In the business world, extending credit to clients can be a strategic move to foster growth and build client relationships. However, it’s vital to approach this with caution and proper planning. As an accountant advising business owners, I emphasize the importance of understanding the mechanisms like the Personal Property Securities Register (PPSR) and setting clear terms of trade. Here’s how you can offer credit to business clients while protecting your interests.

1. Assessing Creditworthiness
  • Credit Checks: Conduct thorough credit checks on potential clients to assess their financial stability and credit history. This can help you determine the level of risk associated with extending credit.
  • Financial Analysis: Review the client’s financial statements and payment history to gauge their ability to fulfill payment obligations.
2. Setting Clear Terms of Trade
  • Written Agreement: Establish clear terms of trade with your clients. This should be in the form of a written agreement, detailing payment terms, due dates, interest on late payments, and consequences of non-payment.
  • Transparency: Ensure that your terms are transparent and understood by the client. Clarity in terms of trade can prevent misunderstandings and disputes.
3. Using the Personal Property Securities Register (PPSR)
  • Understanding PPSR: The PPSR is a national online register in Australia where you can register your security interest in the goods you supply or personal property that you lease to protect your interest in case the client defaults or goes bankrupt.
  • Registering Interest: If you offer goods on credit, registering your interest on the PPSR can help you reclaim your goods or their value if the client defaults.
4. Credit Limits and Terms
  • Establish Credit Limits: Set credit limits for each client based on their creditworthiness and your business’s risk tolerance.
  • Flexible Terms: Consider offering flexible payment terms tailored to each client’s situation, but ensure these are within your business’s capacity to manage.
5. Monitoring and Follow-up
  • Regular Review: Monitor the client’s credit account regularly. Keep an eye on payment patterns and outstanding balances.
  • Proactive Follow-up: Be proactive in following up on overdue accounts. Prompt communication can often resolve late payment issues quickly.
6. Legal Compliance and Documentation
  • Legal Advice: Seek legal advice to ensure your credit practices and terms of trade are compliant with Australian laws, including consumer credit laws and fair trading regulations.
  • Documentation: Keep comprehensive records of all credit transactions, agreements, and communications with clients.
7. Managing Risks
  • Insurance: Consider obtaining trade credit insurance to mitigate the risk of non-payment.
  • Diversification: Diversify your client base to reduce reliance on a few clients for revenue.
8. Seeking Professional Guidance
  • Accountant’s Role: Consult with an accountant to understand the financial impact of offering credit and to set up appropriate accounting practices for managing credit.
  • Regular Review: Regularly review your credit policies and procedures with professional advisors to ensure they remain effective and relevant.

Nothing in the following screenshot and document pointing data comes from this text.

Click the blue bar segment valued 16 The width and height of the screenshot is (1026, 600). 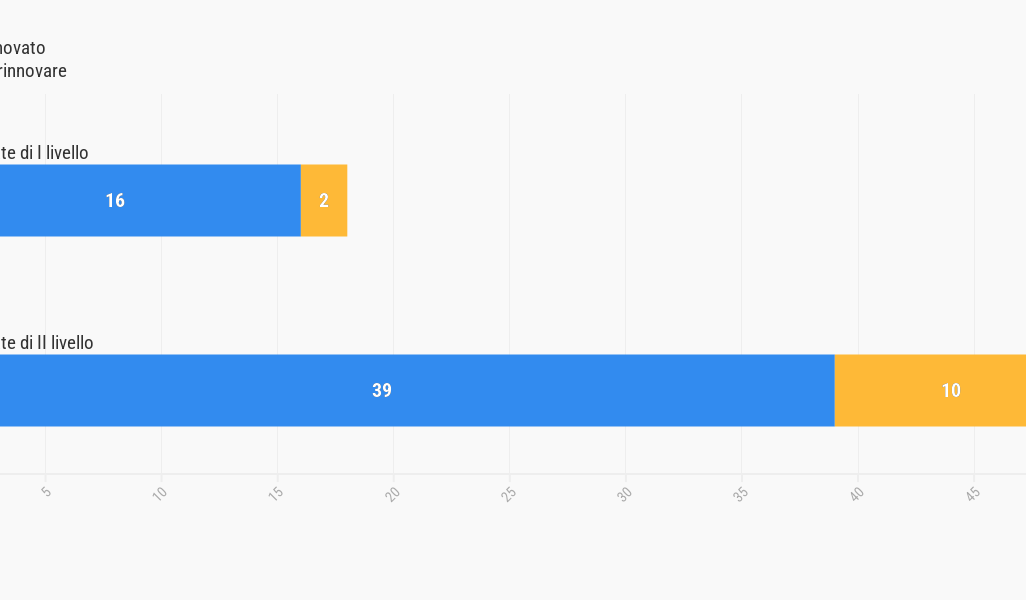(150, 200)
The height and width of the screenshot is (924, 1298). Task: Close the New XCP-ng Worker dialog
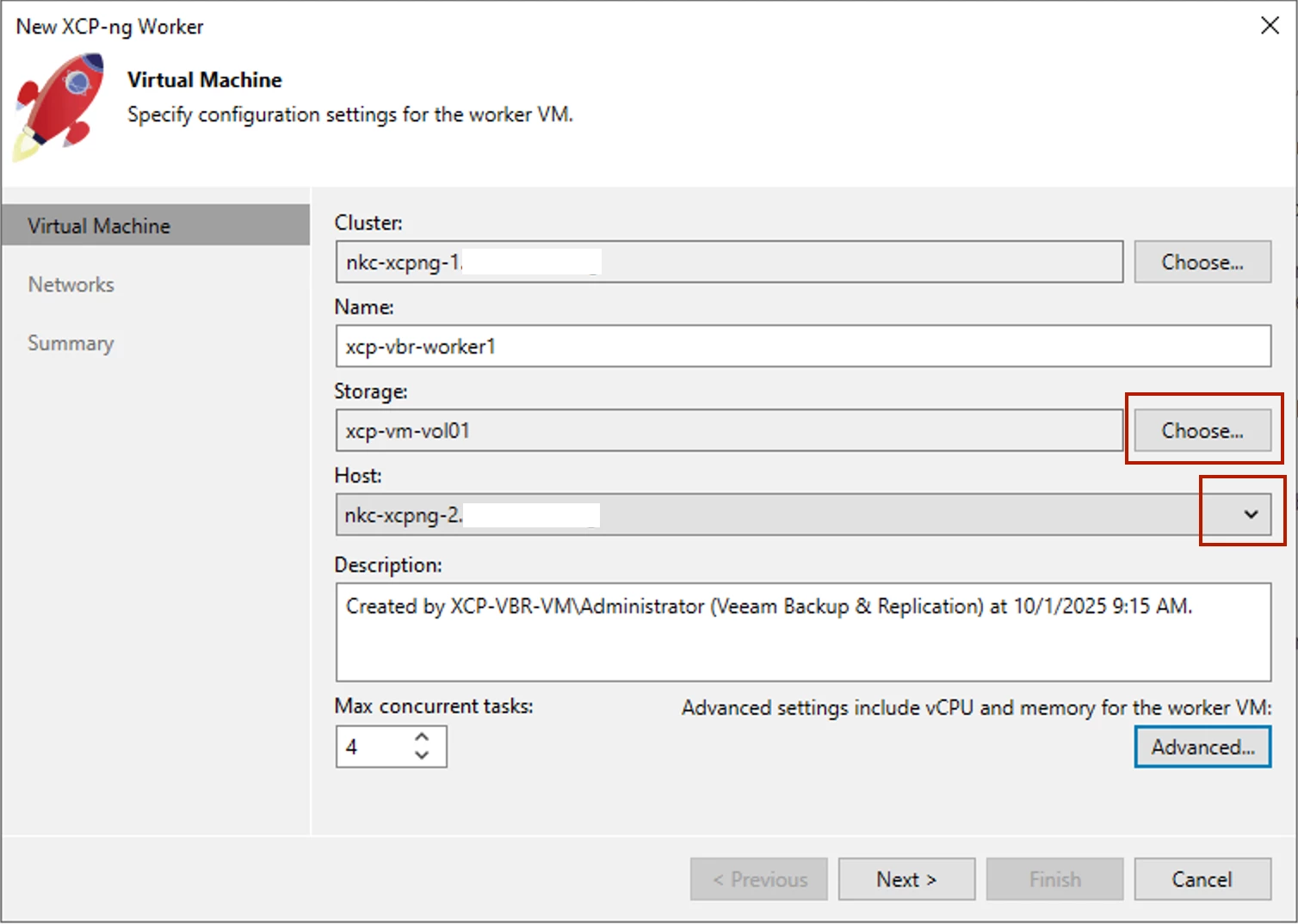1270,26
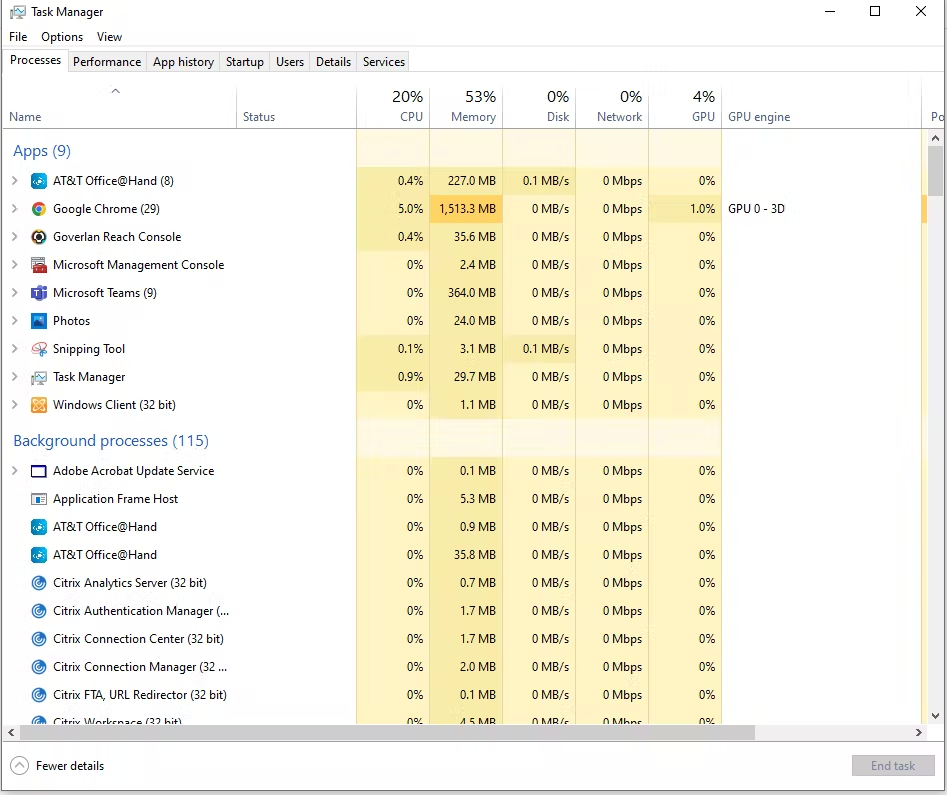Select the Windows Client (32 bit) icon
Image resolution: width=947 pixels, height=795 pixels.
(x=39, y=405)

Offering credit to business clients can be a beneficial strategy, but it requires careful management and a clear understanding of associated risks. By assessing creditworthiness, setting clear terms of trade, using tools like the PPSR, and staying compliant with legal requirements, you can extend credit more securely. Remember, regular monitoring and professional advice are key to maintaining a healthy credit system in your business.